Provided records:
_ _ _

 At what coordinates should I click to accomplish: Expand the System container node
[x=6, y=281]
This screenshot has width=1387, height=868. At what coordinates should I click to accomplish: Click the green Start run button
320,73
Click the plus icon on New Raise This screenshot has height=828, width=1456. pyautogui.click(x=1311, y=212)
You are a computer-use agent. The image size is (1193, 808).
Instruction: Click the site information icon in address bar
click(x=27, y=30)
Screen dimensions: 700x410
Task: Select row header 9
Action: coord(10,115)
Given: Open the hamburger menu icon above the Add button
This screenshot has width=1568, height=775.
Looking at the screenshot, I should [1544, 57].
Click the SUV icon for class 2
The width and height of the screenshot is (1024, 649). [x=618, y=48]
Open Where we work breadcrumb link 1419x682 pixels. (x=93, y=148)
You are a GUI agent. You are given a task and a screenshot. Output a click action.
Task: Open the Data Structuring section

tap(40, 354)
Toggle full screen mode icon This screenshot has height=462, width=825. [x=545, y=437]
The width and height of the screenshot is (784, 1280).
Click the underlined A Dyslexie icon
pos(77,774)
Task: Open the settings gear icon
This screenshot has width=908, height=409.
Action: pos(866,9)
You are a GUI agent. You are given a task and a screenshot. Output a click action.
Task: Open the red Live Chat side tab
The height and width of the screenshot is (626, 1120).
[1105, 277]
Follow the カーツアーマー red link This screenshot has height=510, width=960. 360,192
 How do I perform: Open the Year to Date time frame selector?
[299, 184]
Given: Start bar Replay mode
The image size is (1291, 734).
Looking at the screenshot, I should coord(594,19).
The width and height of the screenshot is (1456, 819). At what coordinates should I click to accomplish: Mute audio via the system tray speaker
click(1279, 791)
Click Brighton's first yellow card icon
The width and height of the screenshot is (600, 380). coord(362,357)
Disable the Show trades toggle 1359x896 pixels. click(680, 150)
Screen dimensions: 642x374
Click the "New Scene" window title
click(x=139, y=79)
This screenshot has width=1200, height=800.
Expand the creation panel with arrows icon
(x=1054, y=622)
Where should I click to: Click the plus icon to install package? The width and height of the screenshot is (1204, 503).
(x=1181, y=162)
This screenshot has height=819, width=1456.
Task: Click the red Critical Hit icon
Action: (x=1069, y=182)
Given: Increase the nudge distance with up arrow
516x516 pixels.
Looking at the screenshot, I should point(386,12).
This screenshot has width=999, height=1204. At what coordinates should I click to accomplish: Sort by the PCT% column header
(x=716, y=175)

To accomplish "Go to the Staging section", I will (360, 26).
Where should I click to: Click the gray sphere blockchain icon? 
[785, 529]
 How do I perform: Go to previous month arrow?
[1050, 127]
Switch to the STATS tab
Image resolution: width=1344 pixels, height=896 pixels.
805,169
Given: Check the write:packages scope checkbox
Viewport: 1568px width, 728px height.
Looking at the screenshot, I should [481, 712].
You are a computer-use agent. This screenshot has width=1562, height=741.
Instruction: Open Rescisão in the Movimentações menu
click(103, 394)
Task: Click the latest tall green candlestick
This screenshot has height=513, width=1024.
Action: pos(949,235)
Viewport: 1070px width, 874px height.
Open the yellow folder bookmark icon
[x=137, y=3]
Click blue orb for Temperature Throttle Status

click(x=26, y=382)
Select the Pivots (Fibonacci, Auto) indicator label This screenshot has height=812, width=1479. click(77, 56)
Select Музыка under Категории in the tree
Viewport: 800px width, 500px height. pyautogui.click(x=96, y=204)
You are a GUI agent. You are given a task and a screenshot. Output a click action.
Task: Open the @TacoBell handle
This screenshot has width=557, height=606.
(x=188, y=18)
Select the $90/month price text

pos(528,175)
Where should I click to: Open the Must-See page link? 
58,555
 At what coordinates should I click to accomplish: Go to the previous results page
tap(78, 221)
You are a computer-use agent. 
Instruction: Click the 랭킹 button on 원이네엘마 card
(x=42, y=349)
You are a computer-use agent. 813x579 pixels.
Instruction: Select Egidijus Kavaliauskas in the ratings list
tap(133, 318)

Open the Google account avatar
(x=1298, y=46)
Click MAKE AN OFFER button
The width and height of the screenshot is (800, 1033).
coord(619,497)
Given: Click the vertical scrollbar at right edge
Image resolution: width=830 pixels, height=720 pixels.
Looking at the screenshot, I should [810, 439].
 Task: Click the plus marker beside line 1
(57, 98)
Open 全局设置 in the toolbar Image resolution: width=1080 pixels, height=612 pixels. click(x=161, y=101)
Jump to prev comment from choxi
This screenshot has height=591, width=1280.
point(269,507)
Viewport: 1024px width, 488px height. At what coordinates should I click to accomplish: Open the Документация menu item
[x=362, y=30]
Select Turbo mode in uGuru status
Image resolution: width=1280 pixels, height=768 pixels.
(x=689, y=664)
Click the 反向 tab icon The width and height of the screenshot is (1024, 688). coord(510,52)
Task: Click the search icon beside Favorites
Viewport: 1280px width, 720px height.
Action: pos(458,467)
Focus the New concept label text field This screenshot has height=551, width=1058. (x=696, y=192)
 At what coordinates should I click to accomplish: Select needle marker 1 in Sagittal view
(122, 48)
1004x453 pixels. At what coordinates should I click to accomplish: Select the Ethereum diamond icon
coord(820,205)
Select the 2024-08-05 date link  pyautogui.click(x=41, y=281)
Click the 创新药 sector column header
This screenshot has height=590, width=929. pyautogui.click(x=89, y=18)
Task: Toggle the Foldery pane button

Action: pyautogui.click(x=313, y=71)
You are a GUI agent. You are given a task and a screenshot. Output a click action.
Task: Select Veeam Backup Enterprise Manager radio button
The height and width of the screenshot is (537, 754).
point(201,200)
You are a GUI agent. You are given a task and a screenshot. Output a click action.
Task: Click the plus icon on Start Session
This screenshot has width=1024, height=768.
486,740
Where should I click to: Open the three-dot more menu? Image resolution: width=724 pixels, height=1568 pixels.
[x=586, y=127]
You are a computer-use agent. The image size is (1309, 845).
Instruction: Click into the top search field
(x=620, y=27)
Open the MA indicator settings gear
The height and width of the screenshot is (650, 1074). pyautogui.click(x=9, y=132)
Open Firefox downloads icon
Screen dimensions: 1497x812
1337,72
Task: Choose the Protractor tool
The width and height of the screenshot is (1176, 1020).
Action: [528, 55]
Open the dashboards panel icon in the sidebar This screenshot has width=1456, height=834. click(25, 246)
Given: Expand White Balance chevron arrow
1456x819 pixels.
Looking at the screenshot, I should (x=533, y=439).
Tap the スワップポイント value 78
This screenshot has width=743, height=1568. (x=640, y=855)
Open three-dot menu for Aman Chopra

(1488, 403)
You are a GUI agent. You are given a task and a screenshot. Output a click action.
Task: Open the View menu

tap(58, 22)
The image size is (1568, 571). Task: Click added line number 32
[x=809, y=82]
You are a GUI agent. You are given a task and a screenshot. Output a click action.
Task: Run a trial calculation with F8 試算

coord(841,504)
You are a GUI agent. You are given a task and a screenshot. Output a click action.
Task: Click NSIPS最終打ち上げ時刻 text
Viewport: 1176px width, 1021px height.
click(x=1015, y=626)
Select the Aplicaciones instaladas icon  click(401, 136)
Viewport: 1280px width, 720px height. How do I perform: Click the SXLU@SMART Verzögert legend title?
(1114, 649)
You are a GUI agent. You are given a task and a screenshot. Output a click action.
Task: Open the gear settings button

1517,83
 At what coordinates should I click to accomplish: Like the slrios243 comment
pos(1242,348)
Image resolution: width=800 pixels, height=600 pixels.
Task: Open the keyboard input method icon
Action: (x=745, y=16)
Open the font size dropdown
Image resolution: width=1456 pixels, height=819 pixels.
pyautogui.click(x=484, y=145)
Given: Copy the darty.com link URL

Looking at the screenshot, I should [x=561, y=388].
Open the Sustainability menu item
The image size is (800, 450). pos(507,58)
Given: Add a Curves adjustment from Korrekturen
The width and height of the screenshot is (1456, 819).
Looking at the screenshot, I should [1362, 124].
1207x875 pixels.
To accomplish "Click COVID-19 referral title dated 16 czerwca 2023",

_ _ _

Direction:
Reproduce the rows verbatim, from the line containing "Open the Google account avatar" down to the line containing "Click the 反向", including both of those lines.

Task solution:
Open the Google account avatar
(x=1298, y=46)
Click MAKE AN OFFER button
The width and height of the screenshot is (800, 1033).
coord(619,497)
Given: Click the vertical scrollbar at right edge
Image resolution: width=830 pixels, height=720 pixels.
Looking at the screenshot, I should [810, 439].
 Task: Click the plus marker beside line 1
(57, 98)
Open 全局设置 in the toolbar Image resolution: width=1080 pixels, height=612 pixels. click(x=161, y=101)
Jump to prev comment from choxi
This screenshot has height=591, width=1280.
point(269,507)
Viewport: 1024px width, 488px height. At what coordinates should I click to accomplish: Open the Документация menu item
[x=362, y=30]
Select Turbo mode in uGuru status
Image resolution: width=1280 pixels, height=768 pixels.
(x=689, y=664)
Click the 反向 tab icon The width and height of the screenshot is (1024, 688). coord(510,52)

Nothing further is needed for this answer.